User-created content key to mainstream VR
This month’s Consumer Electronics Show in Las Vegas cemented virtual reality’s place as the up-and-coming consumer technology for 2016 – a movement further endorsed by the industry’s major players Oculus, HTC and Sony’s release dates of new headsets and hardware.
2016 will also be an important year for the virtual reality industry to focus on solving the consumer adoption issue. However, new hardware or devices won’t be what pushes consumers beyond a one-time test drive into everyday users.
We believe curating personalized content that outrivals any 2D viewing experience is key to driving greater consumer adoption.

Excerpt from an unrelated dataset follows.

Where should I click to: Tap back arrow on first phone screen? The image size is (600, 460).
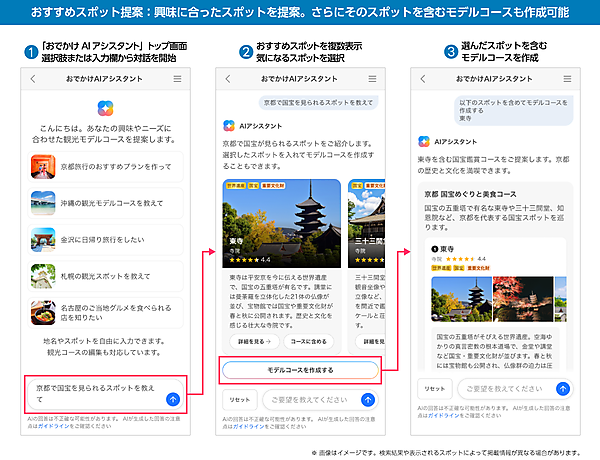pyautogui.click(x=37, y=77)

This can be accomplished both by developing content that offers users the most interactive experience possible and by equipping consumers with the tools to create and engage with their own customized content.
As the cost of headsets and 360-degree cameras continue to decrease, there are fewer barriers for consumers to try the hardware. To keep them coming back, content on those headsets needs to be compelling.
Instead of just offering 360-degree videos, virtual reality experiences should offer a level of interactivity never before available.
What if you could tour Paris, learn the history of Luxemburg Gardens and see what the Eiffel tower looks like in winter and summer all from the same experience? This is where virtual reality needs to go.
With quality virtual reality technology and consumer adoption finally in sync, now is the perfect time to not only introduce virtual reality content to consumers, but also provide a way for consumers to create their own, share it and engage with it in a way that is just as easy for them as creating and sharing video content through YouTube.
Virtual reality content needs to focus on what consumers share, rather than what businesses provide. Instead of a travel agency just providing professional content of a destination, they should encourage their customers to capture their experience in virtual reality and share it across social channels.
Have a house to sell? Why not capture it as a lived-in place, rather than a glossed video by your agency?
This way, virtual reality content becomes much more of a personal experience as opposed to simply a marketing tool used by businesses to get you to buy into a product or destination.
Companies need to focus on new ways of creating and releasing content on a regular basis, be it through their own team or their customer advocates. This will keep users entertained while also adding value to the virtual reality headset itself.
After all, it’s easier to convince someone to buy a product that they’ll be able to use thousands of times, if not more, compared to a product they know they’ll hardly have any use for.